DATASET CONTENT –
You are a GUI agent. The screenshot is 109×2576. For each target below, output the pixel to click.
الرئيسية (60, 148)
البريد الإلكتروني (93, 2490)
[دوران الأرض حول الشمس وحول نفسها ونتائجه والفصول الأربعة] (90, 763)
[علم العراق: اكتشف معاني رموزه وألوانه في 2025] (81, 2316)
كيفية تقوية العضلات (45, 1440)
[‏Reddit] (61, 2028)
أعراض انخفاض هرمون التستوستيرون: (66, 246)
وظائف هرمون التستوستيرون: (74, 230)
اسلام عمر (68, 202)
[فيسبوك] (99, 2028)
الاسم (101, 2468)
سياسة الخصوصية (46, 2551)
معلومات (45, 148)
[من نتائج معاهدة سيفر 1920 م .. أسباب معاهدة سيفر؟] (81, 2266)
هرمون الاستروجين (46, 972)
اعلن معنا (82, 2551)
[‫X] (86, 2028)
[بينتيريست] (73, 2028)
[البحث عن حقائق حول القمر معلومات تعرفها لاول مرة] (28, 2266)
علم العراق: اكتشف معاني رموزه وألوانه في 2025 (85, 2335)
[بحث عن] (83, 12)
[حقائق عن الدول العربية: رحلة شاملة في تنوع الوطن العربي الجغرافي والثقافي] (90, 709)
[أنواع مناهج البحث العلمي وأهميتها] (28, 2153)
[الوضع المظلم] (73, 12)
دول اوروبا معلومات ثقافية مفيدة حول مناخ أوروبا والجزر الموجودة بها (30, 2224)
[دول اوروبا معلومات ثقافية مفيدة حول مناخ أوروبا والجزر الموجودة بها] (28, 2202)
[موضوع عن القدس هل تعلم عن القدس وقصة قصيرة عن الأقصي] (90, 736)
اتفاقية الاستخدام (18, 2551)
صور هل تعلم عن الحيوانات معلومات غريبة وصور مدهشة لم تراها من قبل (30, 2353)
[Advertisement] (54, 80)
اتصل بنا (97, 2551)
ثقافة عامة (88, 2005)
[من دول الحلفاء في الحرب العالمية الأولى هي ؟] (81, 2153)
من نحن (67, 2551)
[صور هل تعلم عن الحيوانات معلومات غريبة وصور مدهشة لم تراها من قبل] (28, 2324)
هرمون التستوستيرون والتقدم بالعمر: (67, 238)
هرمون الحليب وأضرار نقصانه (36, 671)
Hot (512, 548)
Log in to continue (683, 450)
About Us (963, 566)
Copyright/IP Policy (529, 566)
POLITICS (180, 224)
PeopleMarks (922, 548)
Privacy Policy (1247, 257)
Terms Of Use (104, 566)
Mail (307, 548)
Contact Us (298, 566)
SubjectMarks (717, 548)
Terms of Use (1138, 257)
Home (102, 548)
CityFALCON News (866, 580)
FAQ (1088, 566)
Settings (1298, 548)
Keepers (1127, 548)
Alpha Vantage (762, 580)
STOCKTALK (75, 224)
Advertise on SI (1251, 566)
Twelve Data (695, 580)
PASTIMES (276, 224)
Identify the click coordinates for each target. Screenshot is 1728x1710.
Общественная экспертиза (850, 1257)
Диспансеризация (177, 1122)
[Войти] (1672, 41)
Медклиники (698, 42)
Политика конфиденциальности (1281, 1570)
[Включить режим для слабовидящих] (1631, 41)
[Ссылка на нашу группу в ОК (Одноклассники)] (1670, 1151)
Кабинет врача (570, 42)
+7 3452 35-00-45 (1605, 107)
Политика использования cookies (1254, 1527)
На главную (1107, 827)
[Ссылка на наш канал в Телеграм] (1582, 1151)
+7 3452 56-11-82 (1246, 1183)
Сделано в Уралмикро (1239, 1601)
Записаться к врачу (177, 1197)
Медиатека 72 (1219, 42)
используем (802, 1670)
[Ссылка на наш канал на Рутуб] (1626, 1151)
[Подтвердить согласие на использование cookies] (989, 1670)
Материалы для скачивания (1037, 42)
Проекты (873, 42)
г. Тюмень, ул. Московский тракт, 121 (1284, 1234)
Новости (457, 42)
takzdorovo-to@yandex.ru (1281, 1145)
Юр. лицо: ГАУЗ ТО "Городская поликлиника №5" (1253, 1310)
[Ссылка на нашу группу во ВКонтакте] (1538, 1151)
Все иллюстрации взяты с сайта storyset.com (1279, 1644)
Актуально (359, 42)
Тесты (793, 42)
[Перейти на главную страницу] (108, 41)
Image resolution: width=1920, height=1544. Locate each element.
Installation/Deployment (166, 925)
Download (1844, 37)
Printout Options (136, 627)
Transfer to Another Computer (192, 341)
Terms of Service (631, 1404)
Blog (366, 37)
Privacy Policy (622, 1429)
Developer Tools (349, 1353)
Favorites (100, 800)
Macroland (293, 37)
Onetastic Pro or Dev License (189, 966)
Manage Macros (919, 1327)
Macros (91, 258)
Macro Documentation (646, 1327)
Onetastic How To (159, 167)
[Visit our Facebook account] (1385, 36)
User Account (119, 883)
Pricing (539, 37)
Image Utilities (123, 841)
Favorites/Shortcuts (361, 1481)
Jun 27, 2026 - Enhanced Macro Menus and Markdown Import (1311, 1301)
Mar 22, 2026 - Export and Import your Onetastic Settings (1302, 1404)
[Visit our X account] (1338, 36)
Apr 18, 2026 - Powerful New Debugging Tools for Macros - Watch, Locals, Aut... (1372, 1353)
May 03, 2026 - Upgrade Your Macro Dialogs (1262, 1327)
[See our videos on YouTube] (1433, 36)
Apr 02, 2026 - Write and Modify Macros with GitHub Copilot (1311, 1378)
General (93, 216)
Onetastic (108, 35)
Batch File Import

INSTRUCTIONS FOR THE TASK – Report every line containing the word "غريبة" from the listing above.

WRITTEN ANSWER –
صور هل تعلم عن الحيوانات معلومات غريبة وصور مدهشة لم تراها من قبل (30, 2353)
[صور هل تعلم عن الحيوانات معلومات غريبة وصور مدهشة لم تراها من قبل] (28, 2324)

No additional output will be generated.